We analyzed 74 subjects recruited from a general neurology clinic, comprising 37 patients with cognitive complaints and 37 informants (either relatives or caregivers in close contact with the patients). Four ordinal scales concerning recent memory, verbal expression, initiative, and mood were correlated with the findings of a series of neuropsychological tests and questionnaires using the tau b coefficient.

Results

The scores for the patients on the scales were most strongly correlated with scores on the 15-item Geriatric Depression Scale (GDS-15), while the scores for the informants were most strongly correlated with scores on GDS-15, the Informant Questionnaire on Cognitive Decline, and the Functional Activities Questionnaire (FAQ). The most significant correlation was between the initiative scale from informants and FAQ (tau b=-0.591, p<0.001), and it was the only one that remained significant after correcting for multiple testing (p Holm=0.013).

Conclusions

Cognitive complaints from patients mainly reflect their mood, whilst informant reports mainly reflect both the functional ability and mood of the patients.

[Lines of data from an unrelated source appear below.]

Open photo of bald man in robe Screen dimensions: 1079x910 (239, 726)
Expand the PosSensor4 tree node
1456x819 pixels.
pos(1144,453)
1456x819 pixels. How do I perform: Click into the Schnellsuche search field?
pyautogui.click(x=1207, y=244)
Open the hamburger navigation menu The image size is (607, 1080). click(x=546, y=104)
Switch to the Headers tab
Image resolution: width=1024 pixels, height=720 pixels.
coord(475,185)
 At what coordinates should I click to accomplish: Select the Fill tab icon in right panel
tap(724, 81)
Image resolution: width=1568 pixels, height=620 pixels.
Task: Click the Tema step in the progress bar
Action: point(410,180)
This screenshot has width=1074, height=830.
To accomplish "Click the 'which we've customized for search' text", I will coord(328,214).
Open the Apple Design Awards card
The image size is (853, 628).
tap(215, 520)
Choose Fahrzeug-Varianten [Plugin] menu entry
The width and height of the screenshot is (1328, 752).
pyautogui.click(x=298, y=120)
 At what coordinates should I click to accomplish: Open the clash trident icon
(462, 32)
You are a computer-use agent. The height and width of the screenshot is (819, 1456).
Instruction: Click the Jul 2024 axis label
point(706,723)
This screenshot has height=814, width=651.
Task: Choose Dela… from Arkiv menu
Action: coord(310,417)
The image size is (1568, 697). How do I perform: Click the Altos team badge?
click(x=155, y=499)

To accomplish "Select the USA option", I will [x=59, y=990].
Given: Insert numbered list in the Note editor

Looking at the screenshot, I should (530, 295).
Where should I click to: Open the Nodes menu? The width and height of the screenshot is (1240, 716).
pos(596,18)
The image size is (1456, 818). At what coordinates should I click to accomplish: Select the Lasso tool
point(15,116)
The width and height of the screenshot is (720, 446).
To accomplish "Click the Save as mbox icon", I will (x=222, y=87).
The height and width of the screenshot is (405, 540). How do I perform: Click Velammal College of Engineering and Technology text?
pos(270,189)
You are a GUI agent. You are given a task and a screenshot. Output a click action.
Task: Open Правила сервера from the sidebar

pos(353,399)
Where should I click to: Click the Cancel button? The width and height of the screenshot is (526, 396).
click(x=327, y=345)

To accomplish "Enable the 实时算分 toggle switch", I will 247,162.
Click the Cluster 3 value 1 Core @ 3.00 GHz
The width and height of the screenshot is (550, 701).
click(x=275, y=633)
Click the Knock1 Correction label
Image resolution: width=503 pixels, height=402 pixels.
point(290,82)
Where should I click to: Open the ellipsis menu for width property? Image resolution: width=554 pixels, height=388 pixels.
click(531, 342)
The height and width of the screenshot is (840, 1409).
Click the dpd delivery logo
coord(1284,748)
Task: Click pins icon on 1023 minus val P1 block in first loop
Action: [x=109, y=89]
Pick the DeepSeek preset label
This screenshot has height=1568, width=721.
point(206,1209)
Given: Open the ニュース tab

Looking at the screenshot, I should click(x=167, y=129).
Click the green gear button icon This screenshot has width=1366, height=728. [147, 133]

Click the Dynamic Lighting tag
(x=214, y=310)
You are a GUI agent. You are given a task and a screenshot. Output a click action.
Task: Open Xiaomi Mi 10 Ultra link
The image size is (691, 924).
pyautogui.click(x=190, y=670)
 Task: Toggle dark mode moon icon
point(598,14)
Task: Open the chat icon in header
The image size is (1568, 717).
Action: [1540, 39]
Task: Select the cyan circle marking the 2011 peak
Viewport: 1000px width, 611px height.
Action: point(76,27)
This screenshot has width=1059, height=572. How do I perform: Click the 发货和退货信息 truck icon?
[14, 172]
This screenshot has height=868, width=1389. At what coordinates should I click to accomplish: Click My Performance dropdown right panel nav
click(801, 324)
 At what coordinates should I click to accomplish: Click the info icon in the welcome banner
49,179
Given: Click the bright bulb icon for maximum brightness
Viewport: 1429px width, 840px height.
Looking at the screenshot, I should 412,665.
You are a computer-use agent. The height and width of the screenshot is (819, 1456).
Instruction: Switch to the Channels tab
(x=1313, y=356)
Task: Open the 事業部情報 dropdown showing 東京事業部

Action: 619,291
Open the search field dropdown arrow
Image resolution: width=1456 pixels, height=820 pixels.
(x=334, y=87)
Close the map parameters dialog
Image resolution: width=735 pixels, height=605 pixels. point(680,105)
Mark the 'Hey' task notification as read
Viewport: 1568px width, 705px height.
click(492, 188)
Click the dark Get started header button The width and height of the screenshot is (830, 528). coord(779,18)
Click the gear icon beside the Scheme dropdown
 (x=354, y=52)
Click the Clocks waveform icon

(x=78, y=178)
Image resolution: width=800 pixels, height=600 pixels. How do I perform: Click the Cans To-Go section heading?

Keywords: mood, cognitive complaints, neuropsychological tests, correlation, dementia

INTRODUCTION

One significant problem when evaluating patients with cognitive complaints is uncertainty about the accuracy of the information collected during the medical interview. Patients with cognitive impairment may be unaware of or provide minimized reports of their deficits,1 while the personality and effects on the mood of caregivers due to the considerable stress that they may be under might affect their reports.2

Previous studies suggest that reports on cognitive functions obtained from patients are mainly associated with psychological variables, while reports from caregivers are better objective predictors of cognitive impairment.2,3 Most of these studies have focused on recent memory evaluations and have been performed in the general community or primary care,4,5 which means that their conclusions might not apply to dementing disorders associated with major executive or language deficits, or to different clinical contexts. Two cross-sectional studies analyzed several cognitive symptoms besides memory complaints, but they were also performed in the community.6,7

Based on the literature and our clinical experiences, we expected to find significant differences in the meaning and accuracy of cognitive complaints according to their source (patients versus caregivers) and the cognitive area (e.g., memory versus language). We investigated this issue by applying four ordinal scales concerning recent memory, verbal expression, initiative, and mood to both patients and informants, and correlated them with a battery of neuropsychological tests and questionnaires. The ordinal scales allowed us to add a semiquantitative dimension to the answers, instead of merely using “yes or no” questions. The results of this study could provide insight into the meaning of cognitive complaints, and identify which might be better objective predictors of cognitive impairment. In contrast to previous studies, our patients were recruited at a general neurology clinic, which probably included more atypical cases than when recruiting in primary care or the community.

METHODS

The study included a series of patients and informants who were recruited consecutively at the General Neurology Unit of Hospital Ruber Internacional in Madrid, starting in December 2014. We planned a sample size of 74 subjects (37 patients and 37 informants) in order to detect correlation coefficients with absolute values of ≥0.4 with alpha=0.05 and beta=0.02.8 The following inclusion criteria were applied: 1) patients aged 60 years and older who attended the clinic for the first time, 2) a chief complaint of a cognitive or behavioral symptom, 3) available informants, including family members or caregivers in close contact with the patients (personal contact at least 2 days per week), 4) both patients and informants able to complete the ordinal scales, and 5) both patients and informants providing informed consent to participate. In order to reduce selection bias, we did not exclude any patient according to his or her past medical or psychiatric history. The study followed the ethical requirements of our institution and the principles of the Declaration of Helsinki.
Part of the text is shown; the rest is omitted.